■ **THE PROBLEM**
The records appear below. Copy each one exactly.

■ **DATASET**
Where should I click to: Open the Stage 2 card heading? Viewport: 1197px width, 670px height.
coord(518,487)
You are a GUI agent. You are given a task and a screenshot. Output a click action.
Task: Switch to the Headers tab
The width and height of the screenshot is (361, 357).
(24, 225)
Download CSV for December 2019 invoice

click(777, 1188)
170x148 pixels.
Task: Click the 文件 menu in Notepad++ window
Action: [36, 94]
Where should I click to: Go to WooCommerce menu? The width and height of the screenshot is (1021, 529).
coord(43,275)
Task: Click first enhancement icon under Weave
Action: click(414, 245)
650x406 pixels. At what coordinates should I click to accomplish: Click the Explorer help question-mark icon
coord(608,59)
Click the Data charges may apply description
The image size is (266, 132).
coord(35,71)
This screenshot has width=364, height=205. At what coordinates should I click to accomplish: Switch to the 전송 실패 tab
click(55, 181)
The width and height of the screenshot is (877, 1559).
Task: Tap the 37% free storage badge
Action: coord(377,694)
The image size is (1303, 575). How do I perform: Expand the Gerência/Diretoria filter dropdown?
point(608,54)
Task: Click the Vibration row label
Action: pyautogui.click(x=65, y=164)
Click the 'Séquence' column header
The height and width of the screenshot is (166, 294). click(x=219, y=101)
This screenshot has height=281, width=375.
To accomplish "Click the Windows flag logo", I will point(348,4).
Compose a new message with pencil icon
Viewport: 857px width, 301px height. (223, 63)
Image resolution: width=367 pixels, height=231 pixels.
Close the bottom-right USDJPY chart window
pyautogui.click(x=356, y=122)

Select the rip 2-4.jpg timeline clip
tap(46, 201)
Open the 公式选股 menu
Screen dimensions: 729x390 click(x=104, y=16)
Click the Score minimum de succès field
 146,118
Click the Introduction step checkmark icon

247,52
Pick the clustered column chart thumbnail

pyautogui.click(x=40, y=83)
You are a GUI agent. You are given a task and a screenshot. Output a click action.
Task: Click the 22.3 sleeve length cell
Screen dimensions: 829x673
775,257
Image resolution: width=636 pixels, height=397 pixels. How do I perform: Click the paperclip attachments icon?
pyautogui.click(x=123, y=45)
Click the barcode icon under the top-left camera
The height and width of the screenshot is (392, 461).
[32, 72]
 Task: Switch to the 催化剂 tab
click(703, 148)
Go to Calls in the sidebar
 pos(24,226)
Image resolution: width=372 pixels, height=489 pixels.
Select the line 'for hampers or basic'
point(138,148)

■ **ANSWER TO THIS TASK**
Where should I click to: Open the Stage 2 card heading? Viewport: 1197px width, 670px height.
coord(518,487)
You are a GUI agent. You are given a task and a screenshot. Output a click action.
Task: Switch to the Headers tab
The width and height of the screenshot is (361, 357).
(24, 225)
Download CSV for December 2019 invoice

click(777, 1188)
170x148 pixels.
Task: Click the 文件 menu in Notepad++ window
Action: [36, 94]
Where should I click to: Go to WooCommerce menu? The width and height of the screenshot is (1021, 529).
coord(43,275)
Task: Click first enhancement icon under Weave
Action: click(414, 245)
650x406 pixels. At what coordinates should I click to accomplish: Click the Explorer help question-mark icon
coord(608,59)
Click the Data charges may apply description
The image size is (266, 132).
coord(35,71)
This screenshot has width=364, height=205. At what coordinates should I click to accomplish: Switch to the 전송 실패 tab
click(55, 181)
The width and height of the screenshot is (877, 1559).
Task: Tap the 37% free storage badge
Action: coord(377,694)
The image size is (1303, 575). How do I perform: Expand the Gerência/Diretoria filter dropdown?
point(608,54)
Task: Click the Vibration row label
Action: pyautogui.click(x=65, y=164)
Click the 'Séquence' column header
The height and width of the screenshot is (166, 294). click(x=219, y=101)
This screenshot has height=281, width=375.
To accomplish "Click the Windows flag logo", I will point(348,4).
Compose a new message with pencil icon
Viewport: 857px width, 301px height. (223, 63)
Image resolution: width=367 pixels, height=231 pixels.
Close the bottom-right USDJPY chart window
pyautogui.click(x=356, y=122)

Select the rip 2-4.jpg timeline clip
tap(46, 201)
Open the 公式选股 menu
Screen dimensions: 729x390 click(x=104, y=16)
Click the Score minimum de succès field
 146,118
Click the Introduction step checkmark icon

247,52
Pick the clustered column chart thumbnail

pyautogui.click(x=40, y=83)
You are a GUI agent. You are given a task and a screenshot. Output a click action.
Task: Click the 22.3 sleeve length cell
Screen dimensions: 829x673
775,257
Image resolution: width=636 pixels, height=397 pixels. How do I perform: Click the paperclip attachments icon?
pyautogui.click(x=123, y=45)
Click the barcode icon under the top-left camera
The height and width of the screenshot is (392, 461).
[32, 72]
 Task: Switch to the 催化剂 tab
click(703, 148)
Go to Calls in the sidebar
 pos(24,226)
Image resolution: width=372 pixels, height=489 pixels.
Select the line 'for hampers or basic'
point(138,148)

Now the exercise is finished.